### Stored data
————

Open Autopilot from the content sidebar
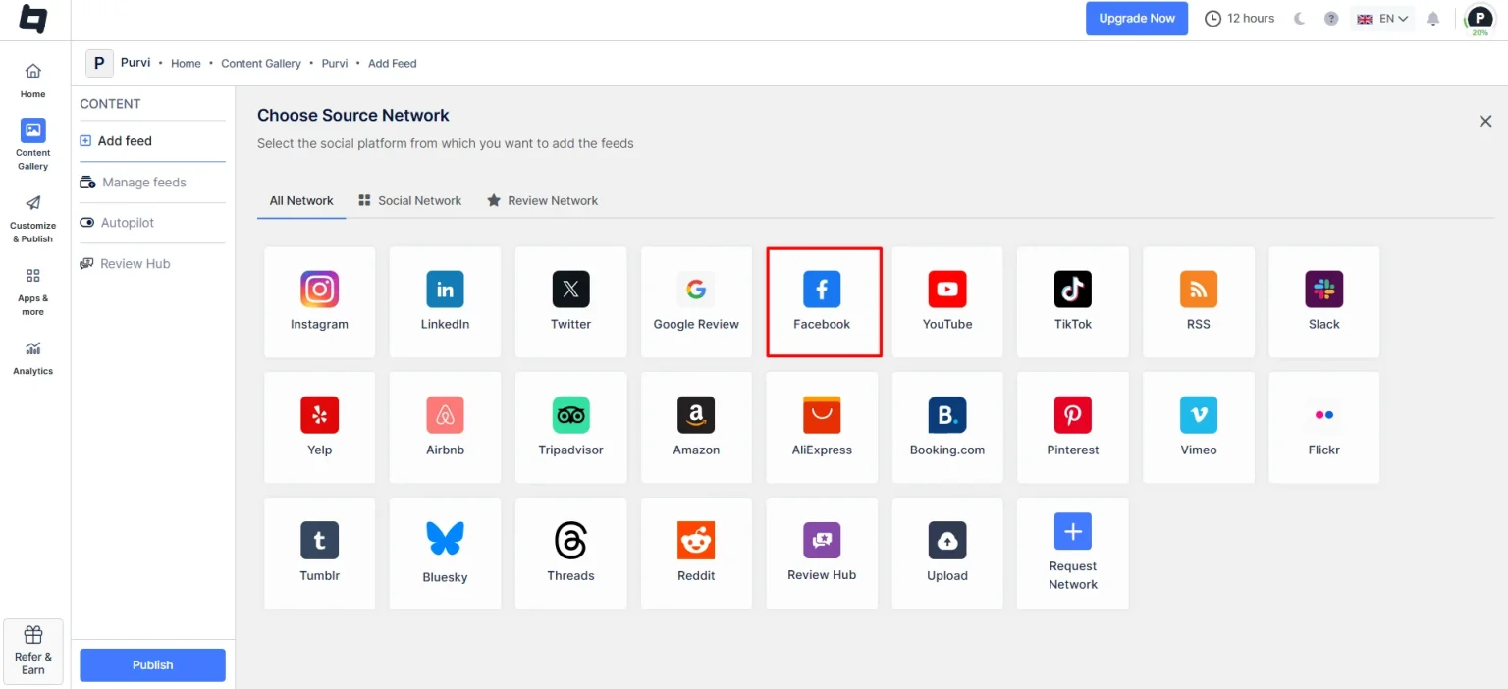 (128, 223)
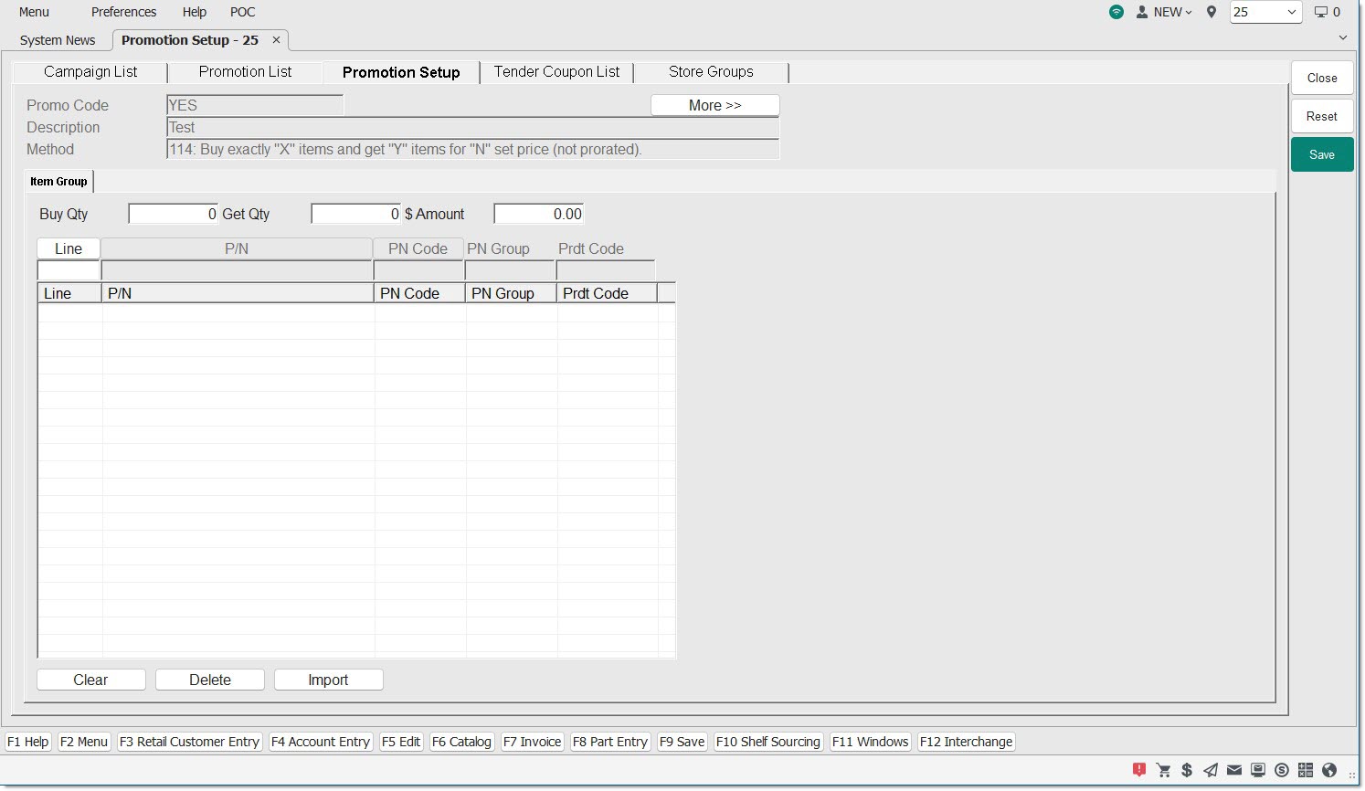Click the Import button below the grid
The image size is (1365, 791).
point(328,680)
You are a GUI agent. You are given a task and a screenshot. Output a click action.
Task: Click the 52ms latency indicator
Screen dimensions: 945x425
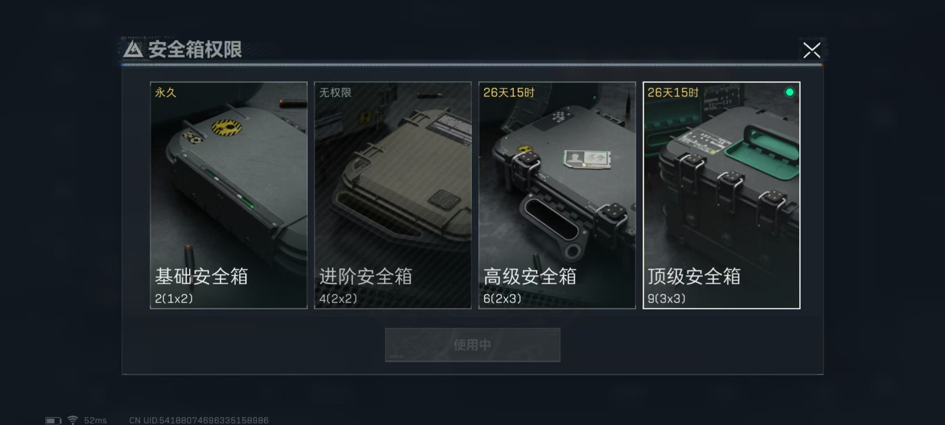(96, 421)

————

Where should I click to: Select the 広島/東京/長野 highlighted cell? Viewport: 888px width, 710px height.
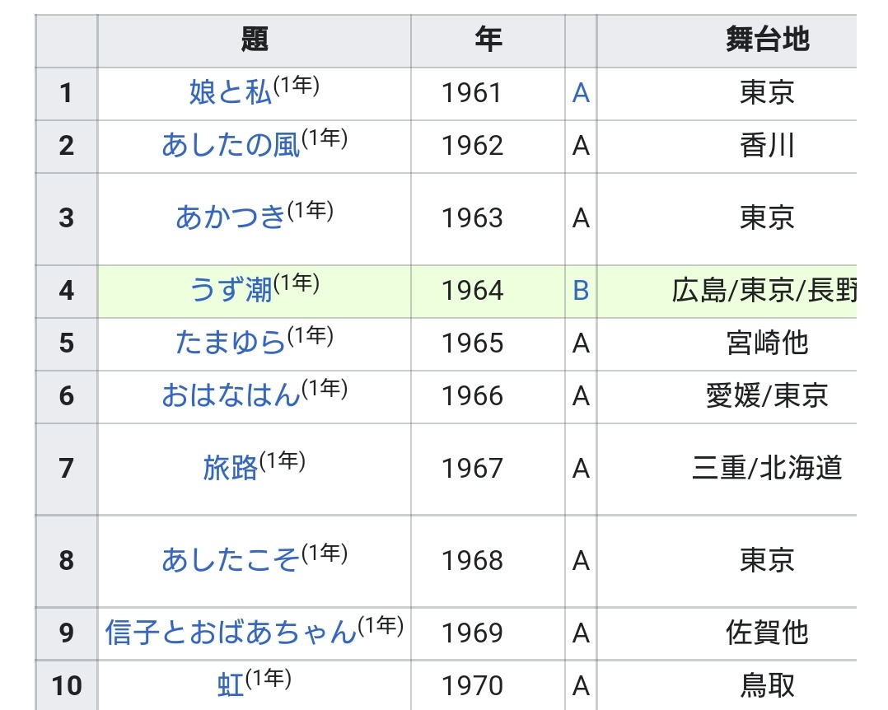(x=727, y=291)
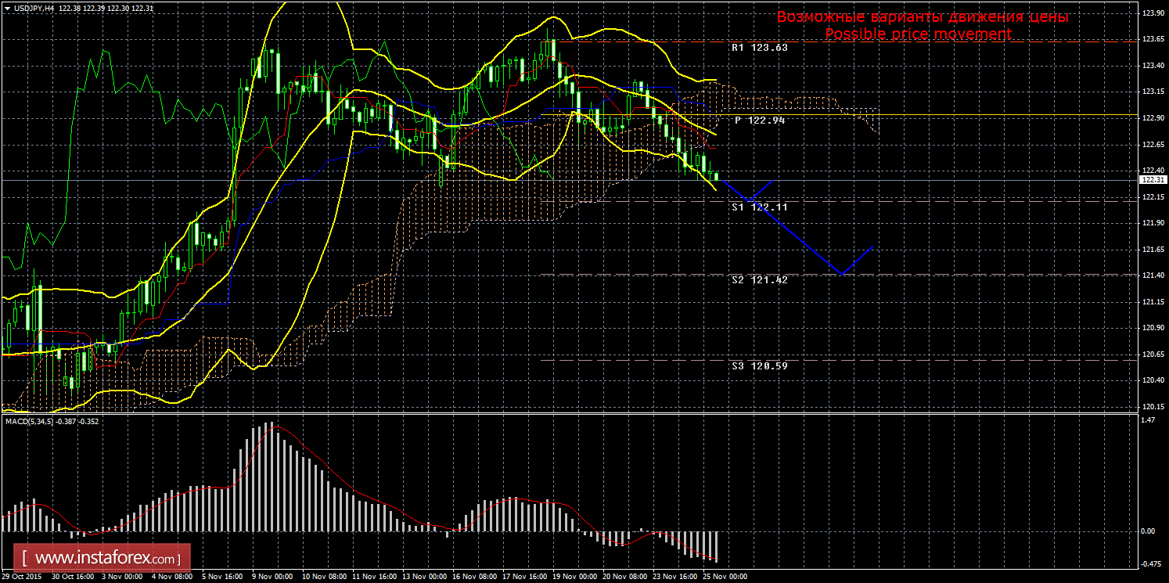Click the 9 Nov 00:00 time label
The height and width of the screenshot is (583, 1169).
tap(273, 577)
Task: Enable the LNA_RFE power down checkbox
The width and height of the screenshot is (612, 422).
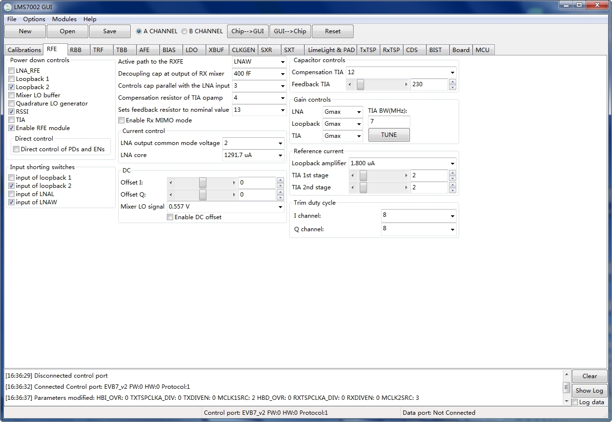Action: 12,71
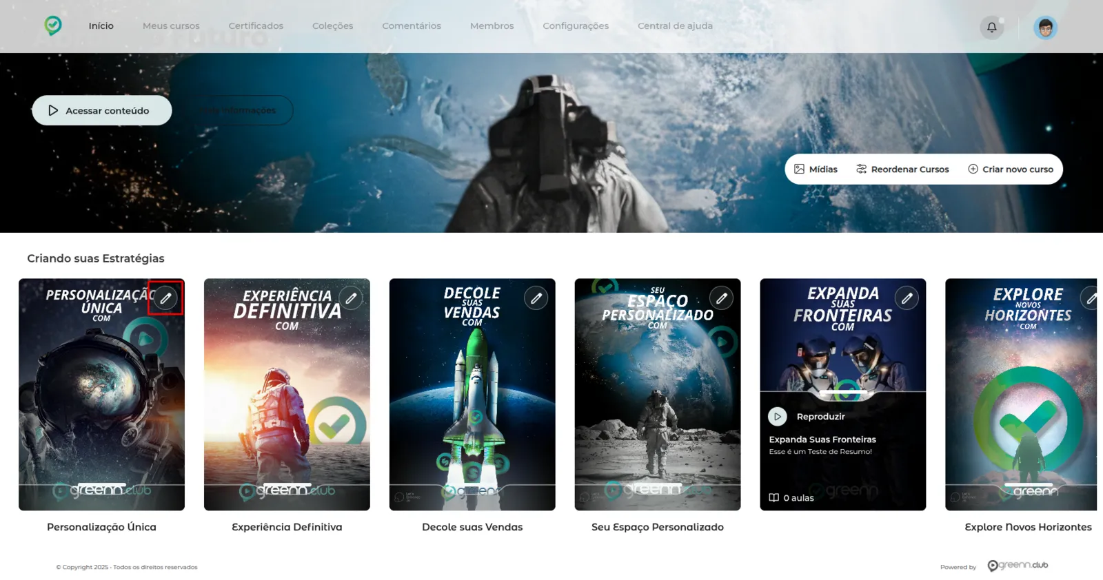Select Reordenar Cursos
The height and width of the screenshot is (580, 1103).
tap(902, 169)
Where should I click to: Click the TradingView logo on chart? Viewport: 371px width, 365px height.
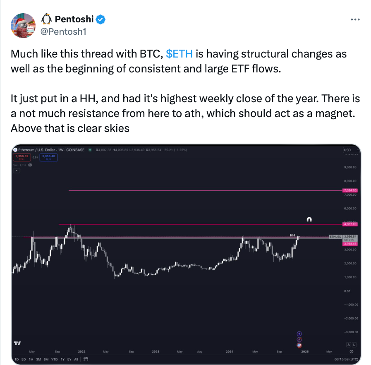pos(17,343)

————

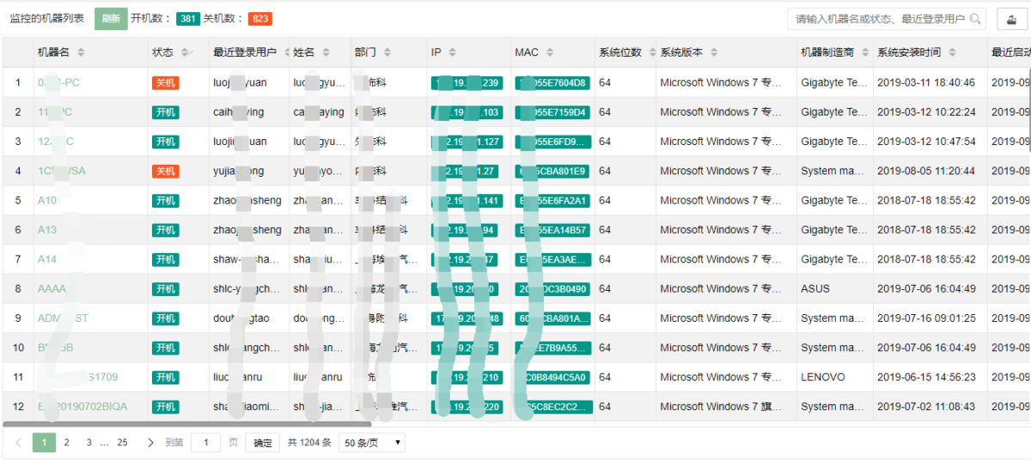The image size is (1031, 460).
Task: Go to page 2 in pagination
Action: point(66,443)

————

### Short problem
Put the lines of the records into a numbered list, from the line holding "Where should I click to: Select" through the line holding "pos(17,343)", both included. Skip blank lines and leave the pictures out.

### Result
1. Where should I click to: Select the 広島/東京/長野 highlighted cell? Viewport: 888px width, 710px height.
2. (x=727, y=291)
3. Click the 9 Nov 00:00 time label
4. The height and width of the screenshot is (583, 1169).
5. tap(273, 577)
6. Task: Enable the LNA_RFE power down checkbox
7. The width and height of the screenshot is (612, 422).
8. Action: 12,71
9. Select Reordenar Cursos
10. The height and width of the screenshot is (580, 1103).
11. tap(902, 169)
12. Where should I click to: Click the TradingView logo on chart? Viewport: 371px width, 365px height.
13. pos(17,343)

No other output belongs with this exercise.